E per la verità è difficile, all’ora in cui scriviamo, prevedere con certezza financo come chiuderà questa sera il mercato più importante del mondo, lasciandoci con l’angoscia di un fine settimana in cui tremare per le riaperture di lunedì. Alcuni possono vedere ciò che sta succedendo come una salutare correzione di Borsa: si perde anche un bel po’ per poi ripartire. In fondo è ciò che avviene in ogni crisi finanziaria. La questione è proprio capire quanto dura. L’ultima grave crisi, considerata peggiore persino della depressione del ’29, nacque nel 2006, si sviluppò nel 2007, uccise Lehman Brothers nel settembre del 2008 e secondo il Fondo monetario internazionale bruciò 4.000 miliardi di valore delle banche. Siamo all’inizio di una crisi simile? Dal punto di vista dei mercati qualcuno potrebbe pensarlo.

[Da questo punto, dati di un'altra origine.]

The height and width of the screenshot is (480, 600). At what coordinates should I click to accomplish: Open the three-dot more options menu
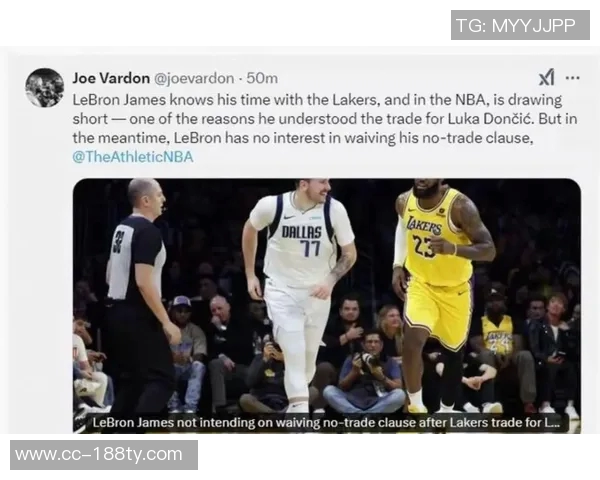tap(572, 78)
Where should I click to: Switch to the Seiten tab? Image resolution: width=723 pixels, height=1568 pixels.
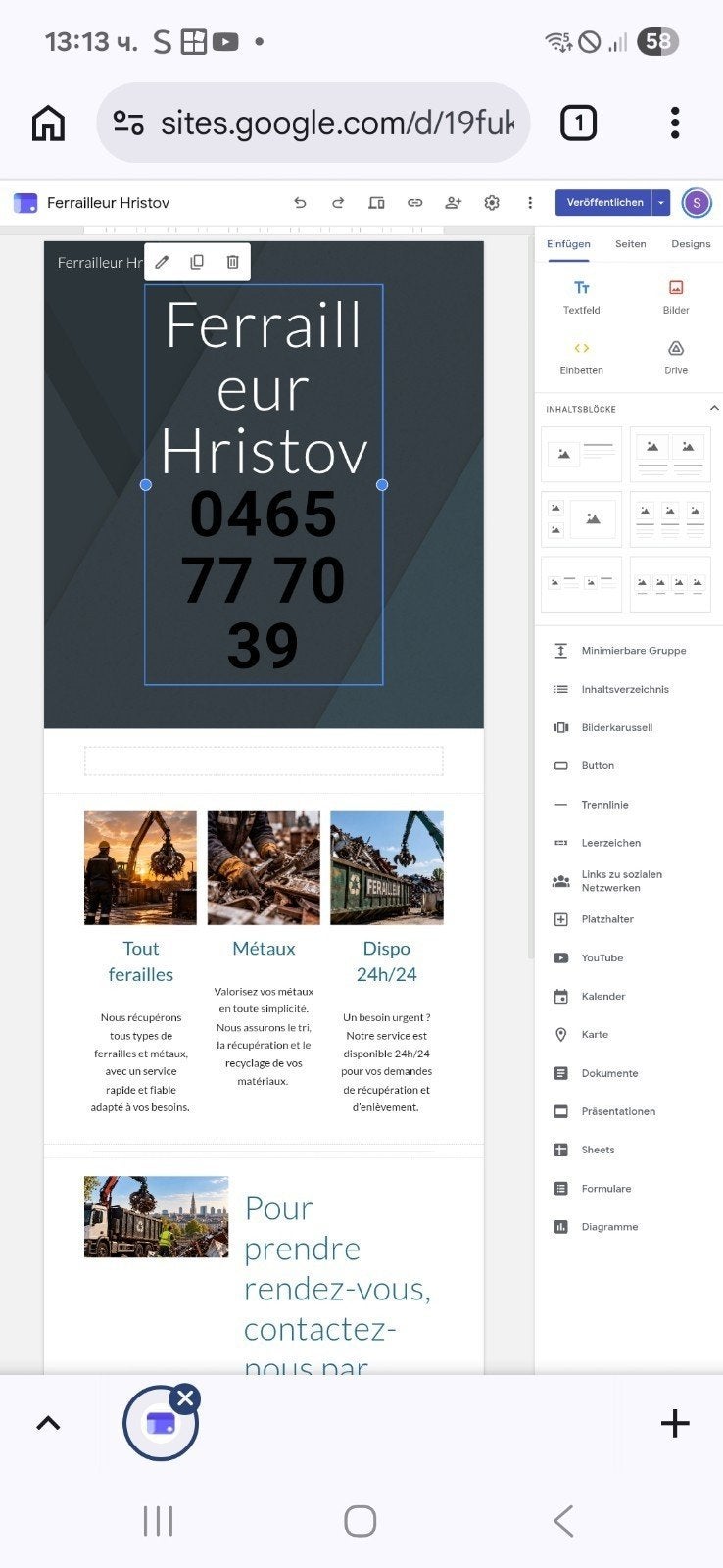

Ieri, al contrario, la banca centrale americana ha fatto sapere che si sta esagerando. Il presidente americano Donald Trump, alla ricerca della sua rielezione, pure. Il rischio nel rischio è che a gestire, se mai dovesse realizzarsi, il disastro finanziario potrebbe essere l’anno prossimo un socialista come Berni Sanders, oggi considerato in pole position per la nomination democratica. Una candidatura che paradossalmente si rafforza allo scendere della Borsa americana. Ma vedete, tutto ciò che scriviamo è un’ipotesi, una congettura. Come abbiamo detto non sappiamo neanche come chiuderà tra poco Wall Street. Eppure c’è qualcuno che sa tutto. Sì, avete capito bene.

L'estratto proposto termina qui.